* begin *

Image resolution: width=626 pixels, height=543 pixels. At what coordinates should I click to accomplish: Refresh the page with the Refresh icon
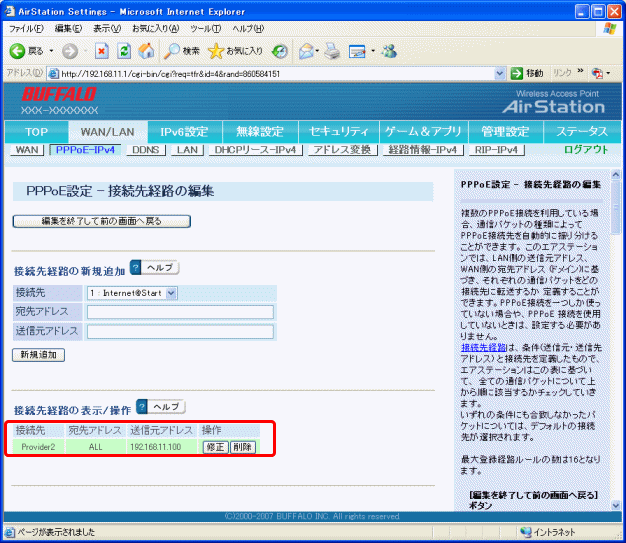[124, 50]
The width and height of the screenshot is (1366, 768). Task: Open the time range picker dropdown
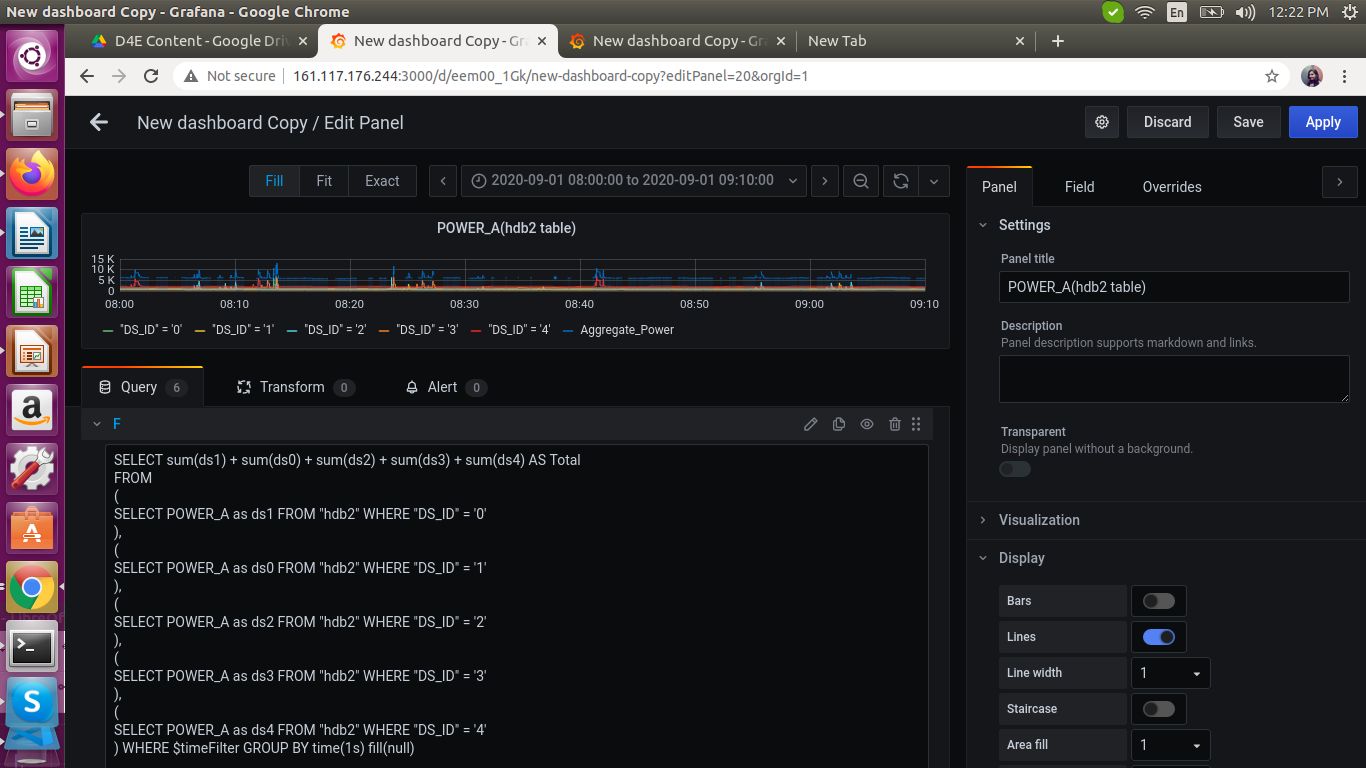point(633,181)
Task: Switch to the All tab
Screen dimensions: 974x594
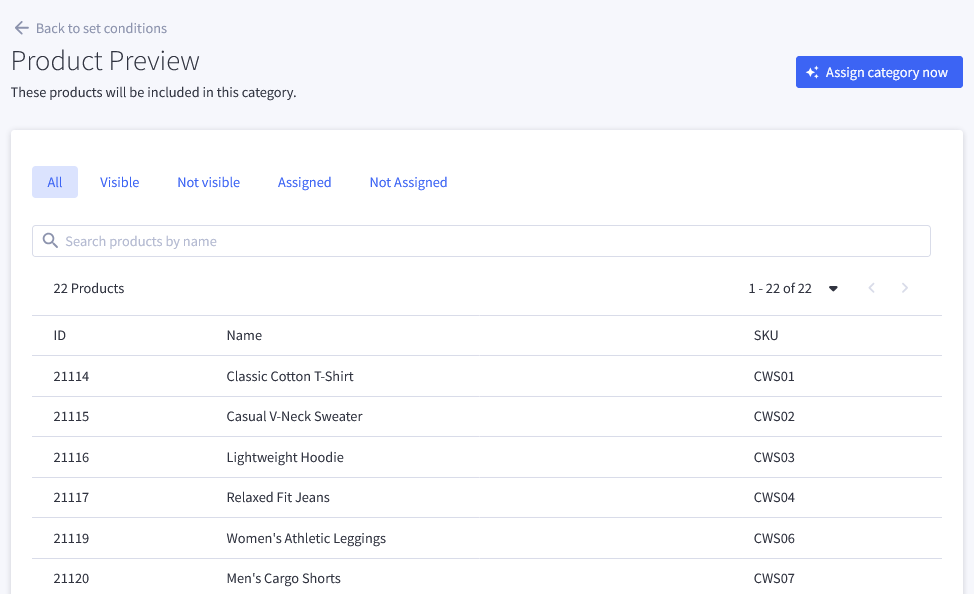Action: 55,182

* end *

● **Objective**: Copy every line of the records above word for word, leaving out the pictures.

● **Exercise result**:
Image resolution: width=626 pixels, height=543 pixels. At what coordinates should I click to accomplish: Refresh the page with the Refresh icon
[124, 50]
The width and height of the screenshot is (1366, 768). Task: Open the time range picker dropdown
point(633,181)
Task: Switch to the All tab
Screen dimensions: 974x594
Action: 55,182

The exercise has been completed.